◆ About this exercise:
Return an exact transcript of the material below from the line containing "Roofing Bolts & Nuts BZP (81, 1623)" through its final line, and no other lines.
-*-
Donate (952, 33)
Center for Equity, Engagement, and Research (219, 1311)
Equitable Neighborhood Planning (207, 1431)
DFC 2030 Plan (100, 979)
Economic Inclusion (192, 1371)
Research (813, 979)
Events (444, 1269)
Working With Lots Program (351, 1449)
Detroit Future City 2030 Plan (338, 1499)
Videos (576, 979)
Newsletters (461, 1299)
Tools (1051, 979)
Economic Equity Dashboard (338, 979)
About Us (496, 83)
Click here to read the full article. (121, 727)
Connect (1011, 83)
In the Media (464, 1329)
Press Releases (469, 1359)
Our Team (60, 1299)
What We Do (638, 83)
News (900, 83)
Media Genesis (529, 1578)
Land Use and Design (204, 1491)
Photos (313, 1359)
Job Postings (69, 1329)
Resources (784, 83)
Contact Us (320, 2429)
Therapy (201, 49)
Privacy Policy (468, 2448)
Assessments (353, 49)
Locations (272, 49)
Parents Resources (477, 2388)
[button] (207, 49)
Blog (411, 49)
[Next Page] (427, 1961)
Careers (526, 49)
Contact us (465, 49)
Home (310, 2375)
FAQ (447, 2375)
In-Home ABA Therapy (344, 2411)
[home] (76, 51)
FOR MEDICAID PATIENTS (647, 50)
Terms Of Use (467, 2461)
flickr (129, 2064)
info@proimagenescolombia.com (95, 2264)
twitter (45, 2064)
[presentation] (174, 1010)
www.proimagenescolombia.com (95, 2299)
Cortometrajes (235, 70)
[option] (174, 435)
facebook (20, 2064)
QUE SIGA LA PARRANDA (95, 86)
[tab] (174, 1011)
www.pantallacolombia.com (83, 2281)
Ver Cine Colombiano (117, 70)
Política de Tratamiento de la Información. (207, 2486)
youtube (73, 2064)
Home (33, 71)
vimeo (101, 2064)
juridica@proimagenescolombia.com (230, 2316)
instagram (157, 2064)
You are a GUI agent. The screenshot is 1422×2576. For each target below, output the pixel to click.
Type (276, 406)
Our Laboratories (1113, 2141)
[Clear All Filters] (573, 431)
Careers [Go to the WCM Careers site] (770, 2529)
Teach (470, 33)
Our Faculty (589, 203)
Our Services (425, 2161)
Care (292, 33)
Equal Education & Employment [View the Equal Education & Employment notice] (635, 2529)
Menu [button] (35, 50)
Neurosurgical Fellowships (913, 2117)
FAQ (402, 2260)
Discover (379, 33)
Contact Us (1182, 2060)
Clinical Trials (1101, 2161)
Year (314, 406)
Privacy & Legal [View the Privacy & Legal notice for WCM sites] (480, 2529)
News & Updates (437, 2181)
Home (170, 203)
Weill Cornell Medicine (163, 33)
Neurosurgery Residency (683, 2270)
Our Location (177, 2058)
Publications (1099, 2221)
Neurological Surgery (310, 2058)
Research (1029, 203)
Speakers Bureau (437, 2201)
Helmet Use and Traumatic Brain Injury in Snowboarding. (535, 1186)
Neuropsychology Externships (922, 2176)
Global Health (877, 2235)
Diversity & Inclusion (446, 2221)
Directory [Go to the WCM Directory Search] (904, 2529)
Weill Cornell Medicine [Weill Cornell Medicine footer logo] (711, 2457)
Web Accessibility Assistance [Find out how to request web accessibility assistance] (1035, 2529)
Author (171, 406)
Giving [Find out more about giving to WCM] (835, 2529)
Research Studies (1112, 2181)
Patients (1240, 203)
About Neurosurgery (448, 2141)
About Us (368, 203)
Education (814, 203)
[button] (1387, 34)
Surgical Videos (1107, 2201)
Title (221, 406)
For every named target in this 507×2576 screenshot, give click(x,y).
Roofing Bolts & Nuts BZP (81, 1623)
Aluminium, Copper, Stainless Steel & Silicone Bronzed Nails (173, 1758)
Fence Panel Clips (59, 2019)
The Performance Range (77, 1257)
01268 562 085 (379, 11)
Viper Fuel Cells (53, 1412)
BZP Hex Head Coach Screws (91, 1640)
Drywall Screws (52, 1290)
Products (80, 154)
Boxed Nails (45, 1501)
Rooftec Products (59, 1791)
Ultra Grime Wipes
-*-
◆ Answer section:
Roofing Bolts & Nuts BZP (81, 1623)
Aluminium, Copper, Stainless Steel & Silicone Bronzed Nails (173, 1758)
Fence Panel Clips (59, 2019)
The Performance Range (77, 1257)
01268 562 085 (379, 11)
Viper Fuel Cells (53, 1412)
BZP Hex Head Coach Screws (91, 1640)
Drywall Screws (52, 1290)
Products (80, 154)
Boxed Nails (45, 1501)
Rooftec Products (59, 1791)
Ultra Grime Wipes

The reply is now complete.